The fact is, under any of these conditions, traction is necessary to maintain control of the vehicle. The less friction between a vehicle’s tires and the road, the less traction you’ll have. And when certain conditions reduce traction, lower speeds are necessary.

Speed Management in the Rain

Obviously, rain can affect a vehicle’s traction in a number of ways. As rain begins to fall, it mixes with oils on the road, causing them to rise to the surface, and until more rain washes the oil away, there will be a slippery layer between your vehicle’s tires and the road. These road conditions can last anywhere from a few minutes to a few hours.

Also consider that new pavement is more slippery when it’s wet than old pavement is. The reason behind this is that new pavement has a greater concentration of oils on it that has yet to be washed away by years of rain.
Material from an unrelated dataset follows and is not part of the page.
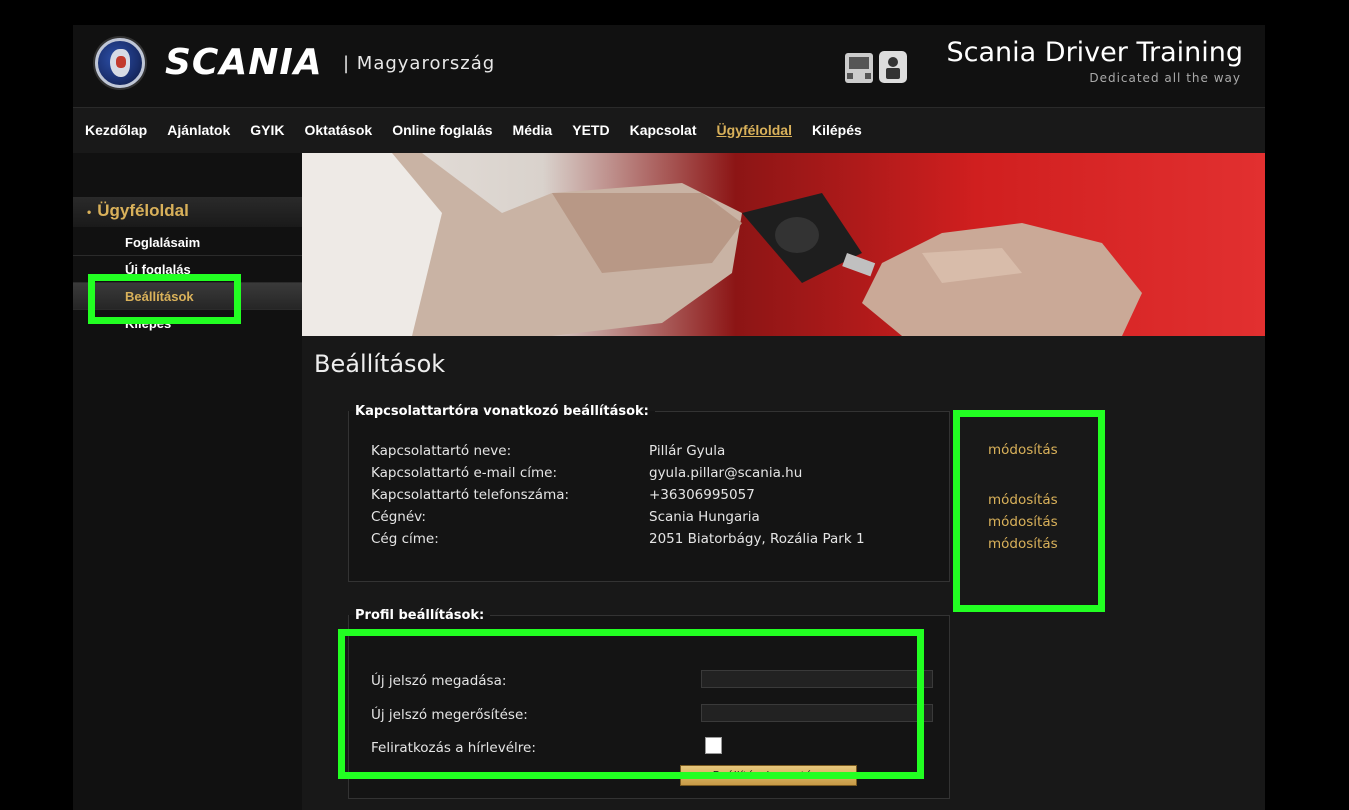 The height and width of the screenshot is (810, 1349). Describe the element at coordinates (116, 123) in the screenshot. I see `nav-item-kezdolap: Kezdőlap` at that location.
If you see white foam on the road, that is an indication of water and oil mixing. Immediately reduce your speed to prevent a loss of traction.

Heavy rains that result in standing water on the roadways can also cause your vehicle’s tires to lose traction. When this happens, and your tires skim on the road’s surface, this is called hydroplaning. The faster you are traveling over the road’s surface in these conditions, the greater the chance you could hydroplane and find yourself in an unsafe situation.
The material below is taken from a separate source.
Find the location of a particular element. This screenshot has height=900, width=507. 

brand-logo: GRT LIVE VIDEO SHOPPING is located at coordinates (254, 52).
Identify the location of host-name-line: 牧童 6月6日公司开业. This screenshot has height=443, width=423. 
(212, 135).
Remember, even a fully loaded trailer can hydroplane with very little water on the road, so when it rains, make sure to reduce your vehicle’s speed by at least one-third.

Speed Management on Snow

Slowing down when it’s snowing isn’t merely for traction and vehicle control purposes, but also for visibility purposes. A light, powdery snow will often blow off the road and you won’t have to worry about it, but the more it accumulates, the slicker the road’s surface will become.

Heavier, packed, slushy snow can have a serious impact on your ability to control the vehicle. If the snow becomes hard packed, it can turn to ice.

While rain requires a one-third reduction in speed, driving a semi-truck in snowy conditions required a speed reduction by half. Always remember that when determining what your vehicle speed should be in snowy conditions, you must be confident that you can both safely stop and maneuver.

Speed Management on Ice

Nowhere is speed management more important than when you are driving in icy conditions. An icy road presents more dangers than rainy or snowy roads combined, especially for a large commercial vehicle with a heavy load. And when temperatures are freezing, you have to be especially careful for black ice.

When temperatures drop rapidly, black ice forms. In these conditions the road looks wet, but is actually covered in a thin layer of slick ice.

The best way to check and see if ice has formed on the road is to check your mirrors and antenna. If they are icy, you must slow down. As with snow, your speed should be dictated by confidence in your stopping distance and maneuverability. When operating in icy conditions, you must reduce your speed by at least half, if not more.